Requirement:
Return each of the entries below word for word.

Extracted records:
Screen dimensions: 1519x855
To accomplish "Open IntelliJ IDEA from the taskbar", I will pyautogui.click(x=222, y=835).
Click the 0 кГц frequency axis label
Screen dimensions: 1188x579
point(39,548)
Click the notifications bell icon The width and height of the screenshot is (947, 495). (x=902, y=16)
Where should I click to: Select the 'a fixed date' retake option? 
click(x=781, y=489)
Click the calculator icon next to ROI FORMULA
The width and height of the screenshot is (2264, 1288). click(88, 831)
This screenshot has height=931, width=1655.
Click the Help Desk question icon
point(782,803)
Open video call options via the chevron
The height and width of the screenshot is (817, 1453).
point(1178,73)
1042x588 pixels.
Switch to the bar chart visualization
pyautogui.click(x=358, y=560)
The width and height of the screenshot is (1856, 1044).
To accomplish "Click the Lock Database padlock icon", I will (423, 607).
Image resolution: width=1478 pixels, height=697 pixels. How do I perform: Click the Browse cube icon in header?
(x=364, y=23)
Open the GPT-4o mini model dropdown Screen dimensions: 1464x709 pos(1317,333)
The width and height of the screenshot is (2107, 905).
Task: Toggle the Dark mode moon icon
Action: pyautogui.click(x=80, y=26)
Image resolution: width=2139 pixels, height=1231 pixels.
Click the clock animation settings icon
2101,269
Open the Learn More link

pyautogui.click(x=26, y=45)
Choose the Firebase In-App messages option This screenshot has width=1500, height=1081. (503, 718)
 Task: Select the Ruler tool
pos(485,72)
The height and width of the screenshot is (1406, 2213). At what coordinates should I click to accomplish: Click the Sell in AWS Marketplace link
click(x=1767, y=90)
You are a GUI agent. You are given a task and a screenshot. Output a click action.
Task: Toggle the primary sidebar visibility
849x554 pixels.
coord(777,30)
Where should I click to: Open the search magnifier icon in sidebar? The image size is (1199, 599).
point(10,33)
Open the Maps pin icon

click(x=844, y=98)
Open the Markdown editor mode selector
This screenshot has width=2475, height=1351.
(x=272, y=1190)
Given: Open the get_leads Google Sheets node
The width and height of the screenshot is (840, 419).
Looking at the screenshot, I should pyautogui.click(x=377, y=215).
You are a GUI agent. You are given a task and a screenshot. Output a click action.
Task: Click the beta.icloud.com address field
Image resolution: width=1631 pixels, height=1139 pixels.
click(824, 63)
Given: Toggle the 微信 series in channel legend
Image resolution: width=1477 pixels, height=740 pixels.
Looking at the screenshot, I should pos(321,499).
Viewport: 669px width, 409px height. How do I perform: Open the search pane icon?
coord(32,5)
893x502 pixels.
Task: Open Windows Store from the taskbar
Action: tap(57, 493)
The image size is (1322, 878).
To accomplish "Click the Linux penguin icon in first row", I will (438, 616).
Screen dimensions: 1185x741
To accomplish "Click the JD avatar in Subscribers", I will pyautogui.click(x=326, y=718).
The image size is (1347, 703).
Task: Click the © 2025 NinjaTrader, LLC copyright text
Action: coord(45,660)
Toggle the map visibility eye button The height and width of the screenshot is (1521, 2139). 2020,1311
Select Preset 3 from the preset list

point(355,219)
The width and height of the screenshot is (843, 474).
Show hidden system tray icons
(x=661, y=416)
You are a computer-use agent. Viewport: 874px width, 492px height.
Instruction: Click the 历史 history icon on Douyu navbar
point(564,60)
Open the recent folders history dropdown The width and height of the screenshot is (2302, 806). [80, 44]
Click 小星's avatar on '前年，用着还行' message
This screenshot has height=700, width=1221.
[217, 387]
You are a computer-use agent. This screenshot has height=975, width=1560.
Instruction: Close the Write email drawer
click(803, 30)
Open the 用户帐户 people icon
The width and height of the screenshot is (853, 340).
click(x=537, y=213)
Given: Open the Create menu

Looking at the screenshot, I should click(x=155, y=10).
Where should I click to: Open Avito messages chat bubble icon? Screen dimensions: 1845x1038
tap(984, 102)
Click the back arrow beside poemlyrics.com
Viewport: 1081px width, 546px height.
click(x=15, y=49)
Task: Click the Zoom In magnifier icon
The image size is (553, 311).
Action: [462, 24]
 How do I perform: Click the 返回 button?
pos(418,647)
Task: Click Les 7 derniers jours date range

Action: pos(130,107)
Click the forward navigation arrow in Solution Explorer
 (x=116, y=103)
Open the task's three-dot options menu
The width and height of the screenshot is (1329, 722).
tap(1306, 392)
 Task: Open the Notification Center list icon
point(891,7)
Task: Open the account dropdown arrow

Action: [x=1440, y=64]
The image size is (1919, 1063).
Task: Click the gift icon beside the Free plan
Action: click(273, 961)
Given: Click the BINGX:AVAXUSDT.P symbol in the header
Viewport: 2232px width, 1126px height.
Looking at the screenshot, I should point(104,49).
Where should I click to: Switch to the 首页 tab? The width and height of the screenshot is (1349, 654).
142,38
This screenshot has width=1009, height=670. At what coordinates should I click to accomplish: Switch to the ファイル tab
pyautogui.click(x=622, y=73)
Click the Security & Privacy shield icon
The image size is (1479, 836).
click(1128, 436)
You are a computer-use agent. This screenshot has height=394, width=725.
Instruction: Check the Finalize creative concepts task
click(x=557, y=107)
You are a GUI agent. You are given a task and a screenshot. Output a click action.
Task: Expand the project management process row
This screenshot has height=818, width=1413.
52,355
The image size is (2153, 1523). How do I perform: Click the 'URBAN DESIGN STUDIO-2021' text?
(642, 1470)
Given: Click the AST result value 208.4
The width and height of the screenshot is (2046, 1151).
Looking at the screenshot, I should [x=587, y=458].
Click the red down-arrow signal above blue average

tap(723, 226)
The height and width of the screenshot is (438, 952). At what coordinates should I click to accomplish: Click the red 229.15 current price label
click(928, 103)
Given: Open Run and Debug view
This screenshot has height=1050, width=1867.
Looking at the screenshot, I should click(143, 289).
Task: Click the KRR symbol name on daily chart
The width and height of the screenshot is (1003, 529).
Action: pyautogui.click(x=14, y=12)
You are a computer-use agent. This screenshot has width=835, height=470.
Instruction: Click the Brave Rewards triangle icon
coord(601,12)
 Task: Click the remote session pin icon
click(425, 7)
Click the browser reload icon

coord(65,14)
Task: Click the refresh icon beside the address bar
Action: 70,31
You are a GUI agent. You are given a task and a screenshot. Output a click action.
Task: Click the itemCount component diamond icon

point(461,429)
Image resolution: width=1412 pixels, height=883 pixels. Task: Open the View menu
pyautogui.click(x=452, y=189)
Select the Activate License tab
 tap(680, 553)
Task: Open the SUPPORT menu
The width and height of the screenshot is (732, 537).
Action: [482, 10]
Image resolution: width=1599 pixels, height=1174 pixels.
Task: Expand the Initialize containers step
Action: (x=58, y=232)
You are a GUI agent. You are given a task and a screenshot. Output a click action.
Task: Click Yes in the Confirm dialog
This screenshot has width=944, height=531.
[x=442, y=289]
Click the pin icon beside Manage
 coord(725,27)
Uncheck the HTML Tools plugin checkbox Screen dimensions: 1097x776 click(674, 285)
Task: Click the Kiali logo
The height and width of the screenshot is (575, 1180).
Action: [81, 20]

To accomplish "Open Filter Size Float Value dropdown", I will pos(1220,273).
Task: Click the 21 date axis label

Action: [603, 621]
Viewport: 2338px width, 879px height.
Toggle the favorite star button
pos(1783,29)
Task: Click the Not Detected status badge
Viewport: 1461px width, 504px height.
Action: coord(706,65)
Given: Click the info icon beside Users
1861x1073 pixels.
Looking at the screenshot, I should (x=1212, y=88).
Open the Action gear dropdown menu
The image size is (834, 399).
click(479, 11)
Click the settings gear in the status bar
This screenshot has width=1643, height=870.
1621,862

Written response:
Screen dimensions: 1519x855
To accomplish "Open IntelliJ IDEA from the taskbar", I will pyautogui.click(x=222, y=835).
Click the 0 кГц frequency axis label
Screen dimensions: 1188x579
point(39,548)
Click the notifications bell icon The width and height of the screenshot is (947, 495). (x=902, y=16)
Where should I click to: Select the 'a fixed date' retake option? 
click(x=781, y=489)
Click the calculator icon next to ROI FORMULA
The width and height of the screenshot is (2264, 1288). click(88, 831)
This screenshot has height=931, width=1655.
Click the Help Desk question icon
point(782,803)
Open video call options via the chevron
The height and width of the screenshot is (817, 1453).
point(1178,73)
1042x588 pixels.
Switch to the bar chart visualization
pyautogui.click(x=358, y=560)
The width and height of the screenshot is (1856, 1044).
To accomplish "Click the Lock Database padlock icon", I will (423, 607).
Image resolution: width=1478 pixels, height=697 pixels. How do I perform: Click the Browse cube icon in header?
(x=364, y=23)
Open the GPT-4o mini model dropdown Screen dimensions: 1464x709 pos(1317,333)
The width and height of the screenshot is (2107, 905).
Task: Toggle the Dark mode moon icon
Action: pyautogui.click(x=80, y=26)
Image resolution: width=2139 pixels, height=1231 pixels.
Click the clock animation settings icon
2101,269
Open the Learn More link

pyautogui.click(x=26, y=45)
Choose the Firebase In-App messages option This screenshot has width=1500, height=1081. (503, 718)
 Task: Select the Ruler tool
pos(485,72)
The height and width of the screenshot is (1406, 2213). At what coordinates should I click to accomplish: Click the Sell in AWS Marketplace link
click(x=1767, y=90)
You are a GUI agent. You are given a task and a screenshot. Output a click action.
Task: Toggle the primary sidebar visibility
849x554 pixels.
coord(777,30)
Where should I click to: Open the search magnifier icon in sidebar? The image size is (1199, 599).
point(10,33)
Open the Maps pin icon

click(x=844, y=98)
Open the Markdown editor mode selector
This screenshot has width=2475, height=1351.
(x=272, y=1190)
Given: Open the get_leads Google Sheets node
The width and height of the screenshot is (840, 419).
Looking at the screenshot, I should pyautogui.click(x=377, y=215).
You are a GUI agent. You are given a task and a screenshot. Output a click action.
Task: Click the beta.icloud.com address field
Image resolution: width=1631 pixels, height=1139 pixels.
click(824, 63)
Given: Toggle the 微信 series in channel legend
Image resolution: width=1477 pixels, height=740 pixels.
Looking at the screenshot, I should pos(321,499).
Viewport: 669px width, 409px height. How do I perform: Open the search pane icon?
coord(32,5)
893x502 pixels.
Task: Open Windows Store from the taskbar
Action: tap(57, 493)
The image size is (1322, 878).
To accomplish "Click the Linux penguin icon in first row", I will (438, 616).
Screen dimensions: 1185x741
To accomplish "Click the JD avatar in Subscribers", I will pyautogui.click(x=326, y=718).
The image size is (1347, 703).
Task: Click the © 2025 NinjaTrader, LLC copyright text
Action: coord(45,660)
Toggle the map visibility eye button The height and width of the screenshot is (1521, 2139). 2020,1311
Select Preset 3 from the preset list

point(355,219)
The width and height of the screenshot is (843, 474).
Show hidden system tray icons
(x=661, y=416)
You are a computer-use agent. Viewport: 874px width, 492px height.
Instruction: Click the 历史 history icon on Douyu navbar
point(564,60)
Open the recent folders history dropdown The width and height of the screenshot is (2302, 806). [80, 44]
Click 小星's avatar on '前年，用着还行' message
This screenshot has height=700, width=1221.
[217, 387]
You are a computer-use agent. This screenshot has height=975, width=1560.
Instruction: Close the Write email drawer
click(803, 30)
Open the 用户帐户 people icon
The width and height of the screenshot is (853, 340).
click(x=537, y=213)
Given: Open the Create menu

Looking at the screenshot, I should click(x=155, y=10).
Where should I click to: Open Avito messages chat bubble icon? Screen dimensions: 1845x1038
tap(984, 102)
Click the back arrow beside poemlyrics.com
Viewport: 1081px width, 546px height.
click(x=15, y=49)
Task: Click the Zoom In magnifier icon
The image size is (553, 311).
Action: [462, 24]
 How do I perform: Click the 返回 button?
pos(418,647)
Task: Click Les 7 derniers jours date range

Action: pos(130,107)
Click the forward navigation arrow in Solution Explorer
 (x=116, y=103)
Open the task's three-dot options menu
The width and height of the screenshot is (1329, 722).
tap(1306, 392)
 Task: Open the Notification Center list icon
point(891,7)
Task: Open the account dropdown arrow

Action: [x=1440, y=64]
The image size is (1919, 1063).
Task: Click the gift icon beside the Free plan
Action: click(273, 961)
Given: Click the BINGX:AVAXUSDT.P symbol in the header
Viewport: 2232px width, 1126px height.
Looking at the screenshot, I should point(104,49).
Where should I click to: Switch to the 首页 tab? The width and height of the screenshot is (1349, 654).
142,38
This screenshot has width=1009, height=670. At what coordinates should I click to accomplish: Switch to the ファイル tab
pyautogui.click(x=622, y=73)
Click the Security & Privacy shield icon
The image size is (1479, 836).
click(1128, 436)
You are a computer-use agent. This screenshot has height=394, width=725.
Instruction: Check the Finalize creative concepts task
click(x=557, y=107)
You are a GUI agent. You are given a task and a screenshot. Output a click action.
Task: Expand the project management process row
This screenshot has height=818, width=1413.
52,355
The image size is (2153, 1523). How do I perform: Click the 'URBAN DESIGN STUDIO-2021' text?
(642, 1470)
Given: Click the AST result value 208.4
The width and height of the screenshot is (2046, 1151).
Looking at the screenshot, I should [x=587, y=458].
Click the red down-arrow signal above blue average

tap(723, 226)
The height and width of the screenshot is (438, 952). At what coordinates should I click to accomplish: Click the red 229.15 current price label
click(928, 103)
Given: Open Run and Debug view
This screenshot has height=1050, width=1867.
Looking at the screenshot, I should click(143, 289).
Task: Click the KRR symbol name on daily chart
The width and height of the screenshot is (1003, 529).
Action: pyautogui.click(x=14, y=12)
You are a computer-use agent. This screenshot has width=835, height=470.
Instruction: Click the Brave Rewards triangle icon
coord(601,12)
 Task: Click the remote session pin icon
click(425, 7)
Click the browser reload icon

coord(65,14)
Task: Click the refresh icon beside the address bar
Action: 70,31
You are a GUI agent. You are given a task and a screenshot. Output a click action.
Task: Click the itemCount component diamond icon

point(461,429)
Image resolution: width=1412 pixels, height=883 pixels. Task: Open the View menu
pyautogui.click(x=452, y=189)
Select the Activate License tab
 tap(680, 553)
Task: Open the SUPPORT menu
The width and height of the screenshot is (732, 537).
Action: [482, 10]
Image resolution: width=1599 pixels, height=1174 pixels.
Task: Expand the Initialize containers step
Action: (x=58, y=232)
You are a GUI agent. You are given a task and a screenshot. Output a click action.
Task: Click Yes in the Confirm dialog
This screenshot has width=944, height=531.
[x=442, y=289]
Click the pin icon beside Manage
 coord(725,27)
Uncheck the HTML Tools plugin checkbox Screen dimensions: 1097x776 click(674, 285)
Task: Click the Kiali logo
The height and width of the screenshot is (575, 1180).
Action: [81, 20]

To accomplish "Open Filter Size Float Value dropdown", I will pos(1220,273).
Task: Click the 21 date axis label

Action: [603, 621]
Viewport: 2338px width, 879px height.
Toggle the favorite star button
pos(1783,29)
Task: Click the Not Detected status badge
Viewport: 1461px width, 504px height.
Action: coord(706,65)
Given: Click the info icon beside Users
1861x1073 pixels.
Looking at the screenshot, I should (x=1212, y=88).
Open the Action gear dropdown menu
The image size is (834, 399).
click(479, 11)
Click the settings gear in the status bar
This screenshot has width=1643, height=870.
1621,862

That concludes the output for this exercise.